Another favorite feature of mine is Opera Sync:
You can get it in File/Synchronize Opera. This was actually introduced in 9.5, but you can have your bookmarks and other data stored in your My Opera account so that if you use another computer, the two copies of Opera stay “in sync” with each other.
In closing (phew!):
There’s definitely a lot about Opera that should interest any Firefox or Internet Explorer user. While Opera 10 doesn’t have the sheer scripting speed that Chrome and Firefox do, it’s not pokey either. In fact, things like Document Object Model operations blow those both away, so the Javascript War is a bad thing because it encourages developers and users to only focus on one area of browser performance when in fact the speed of the engine as a whole may not be well rounded. (What good is fast script execution if the browser can’t parse CSS and HTML fast enough to keep up with itself?)
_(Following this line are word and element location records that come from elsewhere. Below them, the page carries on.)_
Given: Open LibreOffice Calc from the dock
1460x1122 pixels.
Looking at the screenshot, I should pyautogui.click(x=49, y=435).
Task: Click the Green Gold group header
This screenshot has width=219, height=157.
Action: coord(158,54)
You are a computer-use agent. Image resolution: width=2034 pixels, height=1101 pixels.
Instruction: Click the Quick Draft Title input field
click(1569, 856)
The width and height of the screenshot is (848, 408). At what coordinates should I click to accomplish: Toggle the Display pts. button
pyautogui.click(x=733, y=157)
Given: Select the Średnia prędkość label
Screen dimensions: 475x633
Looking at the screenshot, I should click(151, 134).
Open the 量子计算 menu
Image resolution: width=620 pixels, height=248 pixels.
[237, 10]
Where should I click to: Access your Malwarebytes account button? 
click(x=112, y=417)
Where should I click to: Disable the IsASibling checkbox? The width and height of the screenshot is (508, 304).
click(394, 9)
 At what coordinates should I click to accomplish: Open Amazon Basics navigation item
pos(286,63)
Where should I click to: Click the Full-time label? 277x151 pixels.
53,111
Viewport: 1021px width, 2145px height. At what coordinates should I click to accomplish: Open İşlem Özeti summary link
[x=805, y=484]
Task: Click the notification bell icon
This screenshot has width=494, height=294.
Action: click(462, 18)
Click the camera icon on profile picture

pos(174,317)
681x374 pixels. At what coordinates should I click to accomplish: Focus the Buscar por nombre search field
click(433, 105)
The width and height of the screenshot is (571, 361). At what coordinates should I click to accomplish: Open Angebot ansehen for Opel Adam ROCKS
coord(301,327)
I will rate Opera, on my totally opinionated 5 point scale. 1 being the most hideous browser there ever was (Internet Explorer) and 5 being subjectively perfect, Opera gets a 4.8, there’s still a few quirks and things that aren’t as great as they could be (though the new stuff I’m interested in is in their pipeline). User interface is clean, download size is small, performance is great, rendering engine is excellent, and it has a complete suite of tools that Firefox and Internet Explorer lack. Their track record on security is nearly impeccable.
Will Opera 10.1 be *the* browser suite to beat? I’d say 10.0 is already giving the other guys a good run for their money.